Epidemiological research shows an inverse association between body weight and calcium intake. From this research the cause and effect of the relationship cannot be attributed. However, animal studies and clinical trials have shown that administration of higher intakes of dairy or calcium cause weight loss in overweight and obese animals and humans, respectively. The mechanisms of action by which calcium can cause weight loss may be related to the calcium paradox. This paradox describes the observation that when calcium intakes are low, cellular levels of calcium rise due to the stimulating effect of 1,25-dihydroxyvitamin D. High calcium levels interfere with insulin signalling and cause insulin resistance with concomitant weight gain. Increasing dietary calcium intake, lowers levels of 1,25-dihydroxyvitamin D and this causes intracellular calcium levels to fall, improving insulin sensitivity and allowing weight loss.
Because of the mounting evidence that calcium might play a role in weight maintenance through the actions of vitamin D metabolites, researchers1 have investigated the effects of calcium and vitamin D supplements on weight loss in a double-blind placebo controlled study. Subjects were fed three 240mL normal or reduced calorie orange drinks either fortified with calcium (1050mg) and vitamin D (300IU), or not fortified. After 16 weeks there was no significant difference in weight loss between the subjects in any groups. However in the calcium and vitamin D fortified orange juice group, visceral adipose tissue as measured by computed tomography scans was significantly reduced (-12/7cm2), compared to the orange juice control group. The calcium and vitamin D fortified calorie free orange juice caused even greater visceral adipose tissue loss (13.1cm2) when compared to the calorie free orange juice control group.
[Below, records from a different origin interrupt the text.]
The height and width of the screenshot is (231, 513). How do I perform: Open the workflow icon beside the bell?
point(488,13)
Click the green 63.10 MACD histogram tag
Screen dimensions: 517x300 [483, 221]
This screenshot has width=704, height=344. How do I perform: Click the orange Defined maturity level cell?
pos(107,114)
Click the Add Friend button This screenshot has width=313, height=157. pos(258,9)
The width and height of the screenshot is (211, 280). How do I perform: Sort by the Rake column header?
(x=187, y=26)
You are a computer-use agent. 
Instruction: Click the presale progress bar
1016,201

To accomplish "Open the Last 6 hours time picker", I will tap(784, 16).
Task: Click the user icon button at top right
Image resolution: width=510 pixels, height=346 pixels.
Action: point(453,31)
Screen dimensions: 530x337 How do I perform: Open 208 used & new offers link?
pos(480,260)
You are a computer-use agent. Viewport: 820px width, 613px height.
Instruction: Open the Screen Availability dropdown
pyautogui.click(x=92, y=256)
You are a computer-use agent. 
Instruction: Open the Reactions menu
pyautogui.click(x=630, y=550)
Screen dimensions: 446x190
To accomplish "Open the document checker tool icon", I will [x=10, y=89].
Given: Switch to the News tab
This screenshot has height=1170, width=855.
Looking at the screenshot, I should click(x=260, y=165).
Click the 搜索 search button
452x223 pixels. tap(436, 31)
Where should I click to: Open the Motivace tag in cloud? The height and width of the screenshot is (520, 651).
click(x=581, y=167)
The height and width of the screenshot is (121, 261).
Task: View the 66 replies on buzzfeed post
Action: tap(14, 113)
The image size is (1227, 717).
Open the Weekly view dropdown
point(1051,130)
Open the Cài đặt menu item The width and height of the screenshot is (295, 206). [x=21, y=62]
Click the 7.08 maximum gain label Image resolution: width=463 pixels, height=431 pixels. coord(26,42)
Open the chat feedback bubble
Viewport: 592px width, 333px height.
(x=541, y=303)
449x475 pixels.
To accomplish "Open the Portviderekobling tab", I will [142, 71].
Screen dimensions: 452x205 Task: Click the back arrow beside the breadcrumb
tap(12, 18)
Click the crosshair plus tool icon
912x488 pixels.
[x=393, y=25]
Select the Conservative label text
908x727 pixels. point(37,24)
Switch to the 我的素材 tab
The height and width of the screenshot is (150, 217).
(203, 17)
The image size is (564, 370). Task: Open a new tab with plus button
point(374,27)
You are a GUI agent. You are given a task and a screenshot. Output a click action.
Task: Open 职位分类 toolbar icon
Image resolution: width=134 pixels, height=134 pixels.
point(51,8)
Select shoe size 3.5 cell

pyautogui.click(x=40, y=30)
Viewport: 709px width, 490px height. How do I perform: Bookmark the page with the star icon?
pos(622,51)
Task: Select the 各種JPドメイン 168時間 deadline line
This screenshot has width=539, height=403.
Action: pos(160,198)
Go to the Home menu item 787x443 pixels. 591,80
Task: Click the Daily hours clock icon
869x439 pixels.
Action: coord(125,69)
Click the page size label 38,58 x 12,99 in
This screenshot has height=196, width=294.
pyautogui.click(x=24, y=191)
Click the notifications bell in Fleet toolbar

These results suggest that calcium combined with vitamin D causes weight loss in overweight individuals (body mass index between 25 and 35kg/m2). However, whether the effects were solely down to the consumption of calcium is not clear, as no suitable control was included in the study. Calcium and vitamin D may therefore play a role in maintaining insulin sensitivity, and supplementation of overweight individuals may specifically reduce abdominal adipose tissue thorough a reduction in insulin resistance. Overweight and obese individuals may have deficiencies in either or both calcium and vitamin D and as such be suffering from micronutrient deficiencies. Such deficiencies could be considered therefore to be a contributory factor in weight gain via abnormal metabolic function. This provides more evidence that the traditional view of weight gain being due to lethargy and greed is false and outdated.